--- EXTRACTED ENTRIES ---

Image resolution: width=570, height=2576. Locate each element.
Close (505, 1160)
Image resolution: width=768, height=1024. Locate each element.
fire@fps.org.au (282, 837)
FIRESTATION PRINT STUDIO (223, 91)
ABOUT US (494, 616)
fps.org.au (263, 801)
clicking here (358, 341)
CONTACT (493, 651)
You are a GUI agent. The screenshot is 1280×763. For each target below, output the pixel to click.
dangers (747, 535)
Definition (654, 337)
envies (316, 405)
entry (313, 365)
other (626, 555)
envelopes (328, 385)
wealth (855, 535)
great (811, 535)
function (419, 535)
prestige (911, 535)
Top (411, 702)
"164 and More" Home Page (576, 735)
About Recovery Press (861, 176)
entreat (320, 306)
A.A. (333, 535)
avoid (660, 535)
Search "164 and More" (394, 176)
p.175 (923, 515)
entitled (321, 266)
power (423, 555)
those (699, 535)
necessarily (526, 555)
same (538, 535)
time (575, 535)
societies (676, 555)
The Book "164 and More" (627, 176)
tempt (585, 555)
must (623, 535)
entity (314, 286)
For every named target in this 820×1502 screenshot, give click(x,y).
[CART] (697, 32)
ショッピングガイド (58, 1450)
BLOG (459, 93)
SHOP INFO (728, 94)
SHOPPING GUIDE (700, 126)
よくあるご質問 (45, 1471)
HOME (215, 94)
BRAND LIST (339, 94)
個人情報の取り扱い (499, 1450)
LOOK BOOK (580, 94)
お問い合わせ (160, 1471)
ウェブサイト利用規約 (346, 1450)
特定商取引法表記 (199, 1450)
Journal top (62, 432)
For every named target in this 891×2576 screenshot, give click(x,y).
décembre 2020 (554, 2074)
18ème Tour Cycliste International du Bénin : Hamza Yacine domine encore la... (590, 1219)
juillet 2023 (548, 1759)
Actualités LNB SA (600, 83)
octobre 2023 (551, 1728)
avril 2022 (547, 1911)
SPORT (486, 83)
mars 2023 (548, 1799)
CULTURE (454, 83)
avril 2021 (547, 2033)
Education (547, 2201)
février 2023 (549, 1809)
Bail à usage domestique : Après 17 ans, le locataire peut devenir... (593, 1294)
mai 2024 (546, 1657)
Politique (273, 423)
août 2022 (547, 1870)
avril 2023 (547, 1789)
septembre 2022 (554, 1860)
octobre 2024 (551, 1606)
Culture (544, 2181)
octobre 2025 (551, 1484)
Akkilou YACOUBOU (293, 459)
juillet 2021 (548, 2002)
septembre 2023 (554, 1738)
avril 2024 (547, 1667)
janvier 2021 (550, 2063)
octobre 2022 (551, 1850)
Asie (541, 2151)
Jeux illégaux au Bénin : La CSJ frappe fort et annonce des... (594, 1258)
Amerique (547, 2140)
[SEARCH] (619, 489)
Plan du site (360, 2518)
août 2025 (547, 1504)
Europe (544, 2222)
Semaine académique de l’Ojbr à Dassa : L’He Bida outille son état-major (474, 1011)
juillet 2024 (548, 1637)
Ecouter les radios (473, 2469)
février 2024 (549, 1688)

---

* WHAT THE EXERCISE ASKS: From the line with "For every named target in this 891×2576" through the final line of the records, return each line exactly. Leave out the rest.

* EXERCISE RESULT:
For every named target in this 891×2576 screenshot, give click(x,y).
décembre 2020 (554, 2074)
18ème Tour Cycliste International du Bénin : Hamza Yacine domine encore la... (590, 1219)
juillet 2023 (548, 1759)
Actualités LNB SA (600, 83)
octobre 2023 (551, 1728)
avril 2022 (547, 1911)
SPORT (486, 83)
mars 2023 (548, 1799)
CULTURE (454, 83)
avril 2021 (547, 2033)
Education (547, 2201)
février 2023 (549, 1809)
Bail à usage domestique : Après 17 ans, le locataire peut devenir... (593, 1294)
mai 2024 (546, 1657)
Politique (273, 423)
août 2022 (547, 1870)
avril 2023 (547, 1789)
septembre 2022 (554, 1860)
octobre 2024 (551, 1606)
Culture (544, 2181)
octobre 2025 (551, 1484)
Akkilou YACOUBOU (293, 459)
juillet 2021 (548, 2002)
septembre 2023 (554, 1738)
avril 2024 (547, 1667)
janvier 2021 (550, 2063)
octobre 2022 (551, 1850)
Asie (541, 2151)
Jeux illégaux au Bénin : La CSJ frappe fort et annonce des... (594, 1258)
Amerique (547, 2140)
[SEARCH] (619, 489)
Plan du site (360, 2518)
août 2025 (547, 1504)
Europe (544, 2222)
Semaine académique de l’Ojbr à Dassa : L’He Bida outille son état-major (474, 1011)
juillet 2024 (548, 1637)
Ecouter les radios (473, 2469)
février 2024 (549, 1688)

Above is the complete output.